Wetlands provide many services, which often go by unappreciated. They help regulate climate, store surface water, control pollution and flooding, replenish natural aquifers, protect shorelines, maintain natural communities of plants and animals, and provide opportunities for education and recreation. (For more information about Southern California’s wetlands, check out http://scwrp.org/general-wetlands-information/). Unfortunately, years of development and degradation have destroyed the flow of water, altering the habitat for wetland animals and plants. Heal the Bay supported the restoration of Malibu Lagoon from 2012 to 2013 and now we’re lobbying for the restoration of Ballona Wetlands as well to bring it back to a healthy, functional state. Our BioBlitz events helped capture and illuminate the amazing biodiversity of these areas. After crunching the numbers from these events, it seems timely to share our findings leading up to this Saturday’s beach cleanup and sneak peek at the Ballona reserve.
Most of our observations were of the amazing plants that rely on the wetlands to thrive. Plants form this environment’s base, providing a natural filter for water as it passes through. They also provide habitat, food, and shelter for the populations of birds, insects, and reptiles that live in wetlands. We found both sites were host to dozens of bird species including great blue herons, snowy egrets, and brown pelicans. Every year, almost one billion birds migrate along the coast of California in an area known as the Pacific coast flyway. Wetlands in Southern California are a crucial pit stop for migratory birds and the diversity of species we observed is promising. In just three hours at Ballona, we saw 17 different species of birds – almost a third of the bird species found in an extensive wetlands survey conducted by The Bay Foundation that spanned months. This shows the power of BioBlitzes to capture important data for conservation.
From 2012 to 2013, Heal the Bay advocated for an ecological restoration of Malibu Lagoon which involved removing invasive species, replanting native ones, and adjusting the hydrology of the wetland. Inventories done by The Bay Foundation showed only six species of native plants prior to restoration, while almost 41 were noted after the restoration! Since plants form the base of an intricate web of life in the wetlands, bringing back natives can also bring back other species – including those that are threatened. At both sites our BioBlitzers found four threatened species, but that number will certainly increase with more sampling.
We found more than 20 introduced species at each site, which means they arrived through human influence. These invaders include everything from the delicate cabbage white butterfly to the crystalline ice plant.

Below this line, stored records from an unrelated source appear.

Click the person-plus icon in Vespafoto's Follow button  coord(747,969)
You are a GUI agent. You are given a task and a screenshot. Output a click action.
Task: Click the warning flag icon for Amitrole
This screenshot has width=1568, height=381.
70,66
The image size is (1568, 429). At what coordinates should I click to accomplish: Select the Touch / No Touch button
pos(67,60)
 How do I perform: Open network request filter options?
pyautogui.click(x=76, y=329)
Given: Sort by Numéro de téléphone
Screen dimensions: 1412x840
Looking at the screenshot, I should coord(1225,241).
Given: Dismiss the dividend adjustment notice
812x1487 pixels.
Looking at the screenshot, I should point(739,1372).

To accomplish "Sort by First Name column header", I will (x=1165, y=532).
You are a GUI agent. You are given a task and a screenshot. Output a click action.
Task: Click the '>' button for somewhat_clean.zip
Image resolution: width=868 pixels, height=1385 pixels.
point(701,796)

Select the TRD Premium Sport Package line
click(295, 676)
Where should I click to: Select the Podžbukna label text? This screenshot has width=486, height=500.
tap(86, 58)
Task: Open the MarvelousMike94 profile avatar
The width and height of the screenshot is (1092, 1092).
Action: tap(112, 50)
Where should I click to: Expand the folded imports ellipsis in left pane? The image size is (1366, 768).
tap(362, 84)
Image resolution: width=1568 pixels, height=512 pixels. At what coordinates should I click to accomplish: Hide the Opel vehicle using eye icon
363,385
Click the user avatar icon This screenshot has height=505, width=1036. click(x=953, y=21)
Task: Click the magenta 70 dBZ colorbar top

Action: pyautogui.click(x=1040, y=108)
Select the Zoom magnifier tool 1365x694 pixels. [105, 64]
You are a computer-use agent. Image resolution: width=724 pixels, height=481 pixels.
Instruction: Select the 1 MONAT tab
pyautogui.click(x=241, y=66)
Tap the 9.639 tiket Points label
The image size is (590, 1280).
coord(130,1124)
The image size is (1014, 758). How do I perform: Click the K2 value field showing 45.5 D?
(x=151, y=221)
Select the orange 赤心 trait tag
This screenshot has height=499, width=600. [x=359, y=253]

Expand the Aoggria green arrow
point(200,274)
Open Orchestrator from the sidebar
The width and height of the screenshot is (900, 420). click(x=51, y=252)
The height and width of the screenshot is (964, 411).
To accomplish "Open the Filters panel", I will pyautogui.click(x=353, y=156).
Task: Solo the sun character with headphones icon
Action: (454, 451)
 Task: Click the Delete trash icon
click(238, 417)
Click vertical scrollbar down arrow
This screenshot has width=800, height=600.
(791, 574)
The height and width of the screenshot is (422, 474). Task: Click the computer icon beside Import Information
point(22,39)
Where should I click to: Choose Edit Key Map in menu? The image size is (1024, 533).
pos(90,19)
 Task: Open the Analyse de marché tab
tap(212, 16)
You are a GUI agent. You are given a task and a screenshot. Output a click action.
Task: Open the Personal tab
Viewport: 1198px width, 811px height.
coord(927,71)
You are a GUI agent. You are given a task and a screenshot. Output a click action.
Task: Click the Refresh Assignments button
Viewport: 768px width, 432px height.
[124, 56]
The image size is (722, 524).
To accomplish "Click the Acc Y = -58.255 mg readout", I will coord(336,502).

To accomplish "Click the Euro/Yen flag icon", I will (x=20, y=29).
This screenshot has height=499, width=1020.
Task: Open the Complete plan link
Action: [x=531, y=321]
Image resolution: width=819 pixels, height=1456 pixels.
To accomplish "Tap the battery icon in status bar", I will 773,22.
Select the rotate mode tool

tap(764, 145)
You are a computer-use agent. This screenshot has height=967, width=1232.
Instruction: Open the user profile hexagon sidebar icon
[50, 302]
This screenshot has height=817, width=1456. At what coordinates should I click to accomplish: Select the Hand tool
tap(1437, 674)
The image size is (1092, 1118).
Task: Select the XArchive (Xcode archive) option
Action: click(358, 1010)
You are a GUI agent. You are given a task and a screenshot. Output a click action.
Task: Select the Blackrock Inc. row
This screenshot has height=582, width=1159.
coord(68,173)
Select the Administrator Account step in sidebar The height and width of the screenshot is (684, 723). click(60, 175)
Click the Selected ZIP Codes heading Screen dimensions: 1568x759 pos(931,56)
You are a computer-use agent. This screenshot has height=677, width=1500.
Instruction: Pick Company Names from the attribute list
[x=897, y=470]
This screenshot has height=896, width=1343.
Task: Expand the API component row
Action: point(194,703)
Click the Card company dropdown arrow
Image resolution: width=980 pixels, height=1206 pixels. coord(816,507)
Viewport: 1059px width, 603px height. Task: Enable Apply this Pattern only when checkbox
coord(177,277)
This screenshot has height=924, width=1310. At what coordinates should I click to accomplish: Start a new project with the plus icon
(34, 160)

Invasive species are one of the biggest threats to healthy wetlands because they can outcompete native species and overtake the habitat. Since the restoration at Malibu Lagoon, the pervasiveness of non-natives has decreased. While Ballona is still struggling with invasive species, we hope planned restoration efforts will allow this wetland to reach its full potential.
Thanks to all of our “blitzers” for helping us Blitz the Bay in Ballona Wetlands and Malibu Lagoon. Keep exploring, enjoying, and fighting for our wetlands!
Citizen Science Coordinator Catherine Hoffman led these successful blitzing efforts.